If you want to know more about continuous integration, you are seriously encouraged to read this article.
Because this platform is shared among all the users, you need to read the user charter and to accept it before using the service.
You are responsible for the software licenses required on the slaves (the operating system is also concerned, excepted Microsoft Windows since Inria provides users with the MSDN Academic Allicance program).
You are also responsible for anything running in the slaves of your project. Thus, you are supposed to use adequate protections (e.g. firewall or antivirus) in the slaves to avoid any problem.
How to get started?
If your project fits the requirements presented in the introduction, you can quickly use the continuous integration platform. Only one hour should be sufficent to set up your first project.
Some tutorials can help you to perform the several steps to use the platform:
- Step 1: Web Portal
Tutorial → How to create
your user account, your project and instantiate new slaves (the
virtual machines that will actually run the jobs of your project).

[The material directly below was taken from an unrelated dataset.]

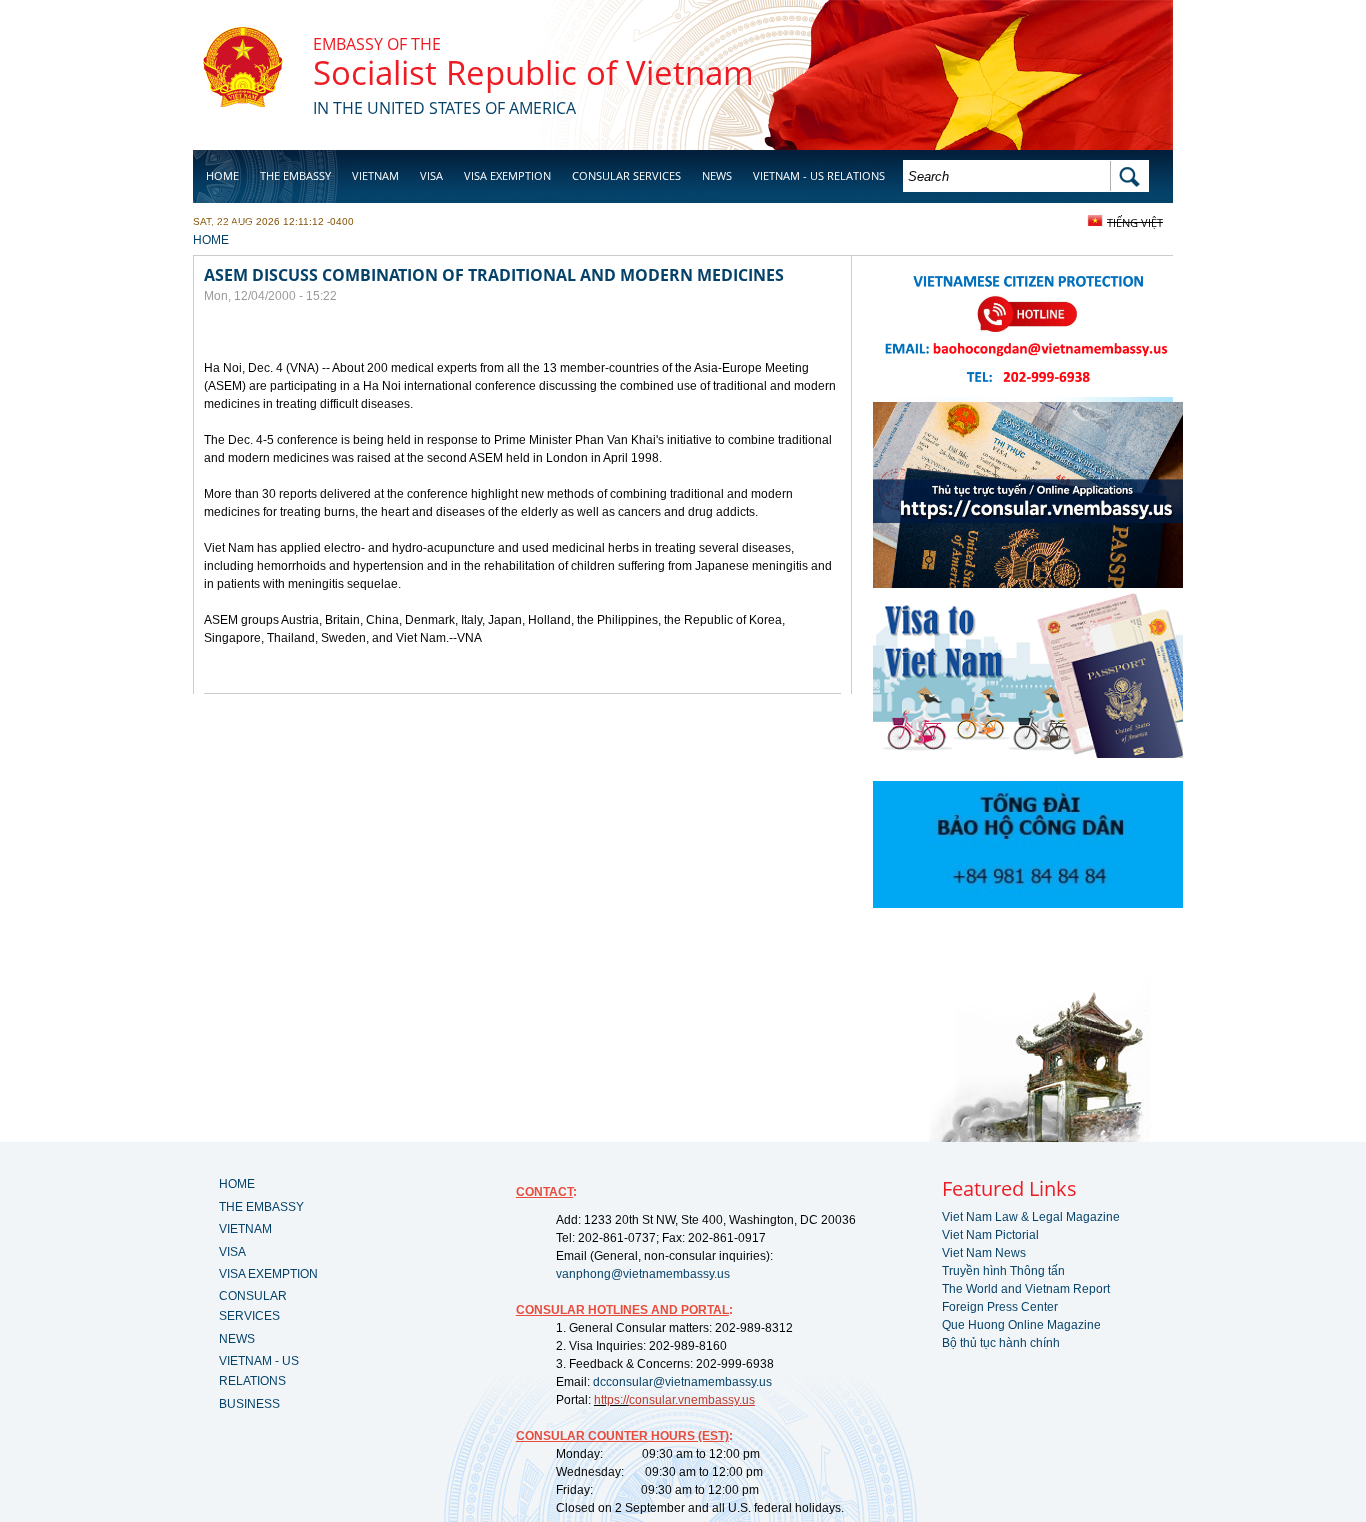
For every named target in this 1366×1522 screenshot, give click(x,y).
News (717, 175)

- Step 1.bis (optional): CloudStack Tutorial → How to tune your virtual machines. Read this page if you have very specific needs for your virtual machines (eg. exotic operating system, more storage space, ...).
- Step 2: Slaves Access Tutorial → How to connect to your virtual machines and configure them.
- Step 3: Jenkins Tutorial → How to configure your Jenkins instance
The Jenkins tutorial covers only the most common use cases. If you want to go deeper with Jenkins, you should read the official documentation.
Finally, it is a good idea to subscribe to the following mailing-lists:
- ci-announces to receive information about the platform status and its updates
- ci-community to share your experience about continuous integration or to request help from other users.
Inria proposes a service for continuous integrations based both on a software platform managed by DGDI and on an hardware platform managed by DSI.
The continuous integration solution is based on Jenkins. A portal has been developed to manage the software projects. Each project runs its own Jenkins instance, thus the portal is also used to manage the interactions between a project and a Jenkins instance (e.g. the user rights management).
To perform the continuous integration tasks, each Jenkins instance can access to slaves. Instead of using directly real computers, the platform leverages the virtualization capabilities and uses a cloud middleware to offer flexibility in terms of computing availability and operating system choice. For more information about the platform, see this page.
Provided templates (non exhaustive): - Windows 10, Windows 7 - Mac OS X 10.9 - Ubuntu 18.04, CentOS 6.3, Fedora 29
Because the platform relies on an hardware part and on shared networks equipments, failures may occur. As far as we are not able to offer high availability mechanisms that ensure 24⁄7 running without downtime, we offer a best effort working service. Furthermore, DSI promises to deal with hardware or network problems as far as possible and a team is able to operate all the working days.